TASKS TO COMPLETE:
(1) Based on the passage on black mental health care, are these statements true: (a) the survey covered 20 health care professionals; (b) black men are twice as likely to get mental healthcare services; (c) Obamacare has helped raise the rate of return on the educational investment? For each, answer yes or no and quote the words from the passage that decide it.
(2) In the passage on black mental health care, shorten the paragraph that begins "Over the past year" and keep its main facts.
(3) Copy word for word everything in the passage on black mental health care from "Black Mental Health Providers: Challenges" down to "my educational investment.".

DOCUMENT PASSAGE:
Over the past year, mental health care has recently been in the news mostly for negative reasons. But in 2013 and 2014, there has been an uptick in the number of incidents where a black mentally unstable individual met with a violent death. From the Philadelphia Naval Yard shootings, to the schizophrenic mother shot by police in D.C. and now possibly the missing young Michigan doctor. Black mental health care and access to black providers is an important subject. The stereotypical imagery of a person who goes to a mental health provider is that he or she can’t cope or is just crazy. Those stereotypes become even more heightened when elements of race are introduced. But what about the investment that a black mental health care provider must make. Full education and licensure can be a grueling task for any individual but do black mental health professionals face a harder challenge? Many of those successful in their fields have stories of institutional racism, stress and, in many cases, a poor rate of insurance reimbursement when dealing with black patients.
Black Mental Health Providers: Challenges
There are many challenges that confront black mental health providers and black clients. Rolling out did a survey of 20 health care professionals and identified major challenges and concerns:
1) Black men are half as likely to get mental healthcare services. When treated they are often under diagnosed or misdiagnosed.
2) Obamacare overall will have a more positive effect on mental health care
3) Obamacare has not helped in increasing the rate of return on my educational investment.

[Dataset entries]
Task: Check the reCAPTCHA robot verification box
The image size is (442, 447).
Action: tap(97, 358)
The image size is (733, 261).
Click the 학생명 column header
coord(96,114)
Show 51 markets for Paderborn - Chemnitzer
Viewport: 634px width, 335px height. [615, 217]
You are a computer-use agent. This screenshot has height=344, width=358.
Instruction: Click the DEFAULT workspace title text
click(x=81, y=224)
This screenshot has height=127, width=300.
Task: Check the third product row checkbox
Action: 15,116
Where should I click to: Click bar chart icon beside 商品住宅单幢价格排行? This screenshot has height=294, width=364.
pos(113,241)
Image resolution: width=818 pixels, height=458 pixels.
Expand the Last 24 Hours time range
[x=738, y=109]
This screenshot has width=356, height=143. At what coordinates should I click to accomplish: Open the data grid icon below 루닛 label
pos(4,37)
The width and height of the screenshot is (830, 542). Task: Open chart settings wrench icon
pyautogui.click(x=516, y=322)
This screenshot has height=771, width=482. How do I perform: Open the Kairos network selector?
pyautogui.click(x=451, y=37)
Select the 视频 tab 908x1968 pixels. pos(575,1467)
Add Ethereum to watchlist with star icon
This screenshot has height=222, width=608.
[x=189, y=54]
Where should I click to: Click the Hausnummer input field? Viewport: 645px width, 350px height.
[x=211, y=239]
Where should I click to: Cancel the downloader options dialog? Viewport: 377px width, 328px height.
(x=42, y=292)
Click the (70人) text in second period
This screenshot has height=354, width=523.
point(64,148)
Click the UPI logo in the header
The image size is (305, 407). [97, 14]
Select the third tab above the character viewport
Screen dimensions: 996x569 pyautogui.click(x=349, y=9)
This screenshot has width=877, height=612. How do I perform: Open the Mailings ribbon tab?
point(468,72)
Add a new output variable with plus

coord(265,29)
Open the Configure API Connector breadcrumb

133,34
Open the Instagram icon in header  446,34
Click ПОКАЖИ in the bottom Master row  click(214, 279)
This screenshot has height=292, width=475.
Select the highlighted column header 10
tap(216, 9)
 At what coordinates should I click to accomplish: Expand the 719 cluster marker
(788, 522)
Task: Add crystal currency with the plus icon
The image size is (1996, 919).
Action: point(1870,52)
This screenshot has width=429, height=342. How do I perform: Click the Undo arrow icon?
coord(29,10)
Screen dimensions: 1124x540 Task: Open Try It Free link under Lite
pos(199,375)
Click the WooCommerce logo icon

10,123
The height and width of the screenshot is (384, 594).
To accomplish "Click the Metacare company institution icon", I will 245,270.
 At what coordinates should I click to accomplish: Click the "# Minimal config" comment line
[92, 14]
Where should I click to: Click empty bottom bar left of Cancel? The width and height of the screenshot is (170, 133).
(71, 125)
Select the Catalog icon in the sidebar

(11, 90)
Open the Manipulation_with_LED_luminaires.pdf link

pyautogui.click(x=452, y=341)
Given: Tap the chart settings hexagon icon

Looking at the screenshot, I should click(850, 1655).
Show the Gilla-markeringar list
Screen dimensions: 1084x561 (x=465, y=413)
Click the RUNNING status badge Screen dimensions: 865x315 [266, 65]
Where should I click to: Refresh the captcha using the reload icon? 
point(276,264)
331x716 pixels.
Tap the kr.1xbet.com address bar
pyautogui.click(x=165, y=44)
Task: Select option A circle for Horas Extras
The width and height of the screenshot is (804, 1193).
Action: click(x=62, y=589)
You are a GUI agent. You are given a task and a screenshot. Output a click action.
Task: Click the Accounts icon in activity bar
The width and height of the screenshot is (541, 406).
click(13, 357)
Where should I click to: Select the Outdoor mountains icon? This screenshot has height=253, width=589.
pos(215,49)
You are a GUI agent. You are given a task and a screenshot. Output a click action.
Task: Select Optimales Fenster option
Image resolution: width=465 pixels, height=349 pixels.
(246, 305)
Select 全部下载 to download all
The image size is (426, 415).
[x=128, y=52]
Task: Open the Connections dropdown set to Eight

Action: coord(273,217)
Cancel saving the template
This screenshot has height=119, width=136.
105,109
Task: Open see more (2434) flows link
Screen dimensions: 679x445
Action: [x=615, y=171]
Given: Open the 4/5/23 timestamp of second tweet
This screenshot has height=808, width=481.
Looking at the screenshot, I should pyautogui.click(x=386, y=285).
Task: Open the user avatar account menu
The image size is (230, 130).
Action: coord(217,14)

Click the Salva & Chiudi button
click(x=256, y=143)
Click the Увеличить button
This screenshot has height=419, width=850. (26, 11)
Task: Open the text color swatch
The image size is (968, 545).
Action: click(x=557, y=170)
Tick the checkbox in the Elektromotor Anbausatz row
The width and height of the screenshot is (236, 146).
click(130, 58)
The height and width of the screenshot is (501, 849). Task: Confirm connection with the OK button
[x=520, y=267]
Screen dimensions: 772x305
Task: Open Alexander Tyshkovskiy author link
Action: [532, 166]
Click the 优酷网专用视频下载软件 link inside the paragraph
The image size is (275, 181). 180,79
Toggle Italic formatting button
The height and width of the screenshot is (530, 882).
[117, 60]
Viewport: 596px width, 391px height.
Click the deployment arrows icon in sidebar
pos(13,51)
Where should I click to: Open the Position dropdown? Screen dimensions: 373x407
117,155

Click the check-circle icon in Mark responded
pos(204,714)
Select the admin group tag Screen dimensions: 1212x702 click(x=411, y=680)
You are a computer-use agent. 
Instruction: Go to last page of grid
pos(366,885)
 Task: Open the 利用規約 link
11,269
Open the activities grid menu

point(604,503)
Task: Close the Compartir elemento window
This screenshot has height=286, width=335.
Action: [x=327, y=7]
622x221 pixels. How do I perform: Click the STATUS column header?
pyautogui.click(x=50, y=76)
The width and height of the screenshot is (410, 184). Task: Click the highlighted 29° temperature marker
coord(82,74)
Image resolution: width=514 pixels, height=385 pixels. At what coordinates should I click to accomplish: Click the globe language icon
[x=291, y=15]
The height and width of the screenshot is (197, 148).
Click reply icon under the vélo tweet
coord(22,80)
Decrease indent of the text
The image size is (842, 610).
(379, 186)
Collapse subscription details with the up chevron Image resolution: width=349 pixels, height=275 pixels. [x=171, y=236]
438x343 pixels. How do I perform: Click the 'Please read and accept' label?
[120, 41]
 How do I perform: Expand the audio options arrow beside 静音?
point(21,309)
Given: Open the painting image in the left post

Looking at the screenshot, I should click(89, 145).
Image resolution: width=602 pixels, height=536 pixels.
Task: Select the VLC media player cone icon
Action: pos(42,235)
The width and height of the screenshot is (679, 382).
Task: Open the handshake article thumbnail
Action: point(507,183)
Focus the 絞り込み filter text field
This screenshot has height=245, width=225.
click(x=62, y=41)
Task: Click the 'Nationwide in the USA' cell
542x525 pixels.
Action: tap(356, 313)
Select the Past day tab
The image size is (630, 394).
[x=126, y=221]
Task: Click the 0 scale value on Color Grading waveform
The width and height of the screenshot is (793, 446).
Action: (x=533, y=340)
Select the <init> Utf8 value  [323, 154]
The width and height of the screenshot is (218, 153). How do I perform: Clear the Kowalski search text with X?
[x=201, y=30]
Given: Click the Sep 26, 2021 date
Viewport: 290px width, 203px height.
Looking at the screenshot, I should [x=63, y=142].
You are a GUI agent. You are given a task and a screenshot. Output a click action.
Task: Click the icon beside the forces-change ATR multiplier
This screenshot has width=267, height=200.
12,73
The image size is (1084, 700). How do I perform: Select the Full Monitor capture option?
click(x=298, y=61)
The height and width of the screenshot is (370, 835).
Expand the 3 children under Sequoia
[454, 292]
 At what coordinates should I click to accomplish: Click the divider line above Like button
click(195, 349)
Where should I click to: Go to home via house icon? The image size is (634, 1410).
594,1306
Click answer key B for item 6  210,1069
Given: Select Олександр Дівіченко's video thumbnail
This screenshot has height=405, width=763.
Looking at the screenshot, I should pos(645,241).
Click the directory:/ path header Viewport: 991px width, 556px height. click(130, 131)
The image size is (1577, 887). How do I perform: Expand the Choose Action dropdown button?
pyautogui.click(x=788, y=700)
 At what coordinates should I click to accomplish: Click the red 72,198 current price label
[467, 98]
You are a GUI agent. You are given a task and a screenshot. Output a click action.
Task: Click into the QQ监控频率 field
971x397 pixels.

RESPONSES PER TASK:
(1)
(a) Yes: "Rolling out did a survey of 20 health care professionals"
(b) No: "Black men are half as likely to get mental healthcare services."
(c) No: "Obamacare has not helped in increasing the rate of return on my educational investment."

(2) Mental health care has mostly made the news for negative reasons. In 2013 and 2014, more black mentally unstable people died violently. Examples include the Philadelphia Naval Yard shootings, the schizophrenic mother shot by police in D.C., and possibly the missing young Michigan doctor. Black mental health care and access to black providers are important. People who see a provider are often stereotyped as unable to cope or as crazy, and race makes these stereotypes stronger. Education and licensure are hard for anyone, which raises the question of whether black providers face a harder challenge. Many successful black providers report institutional racism, stress, and often poor insurance reimbursement for black patients.

(3)
Black Mental Health Providers: Challenges
There are many challenges that confront black mental health providers and black clients. Rolling out did a survey of 20 health care professionals and identified major challenges and concerns:
1) Black men are half as likely to get mental healthcare services. When treated they are often under diagnosed or misdiagnosed.
2) Obamacare overall will have a more positive effect on mental health care
3) Obamacare has not helped in increasing the rate of return on my educational investment.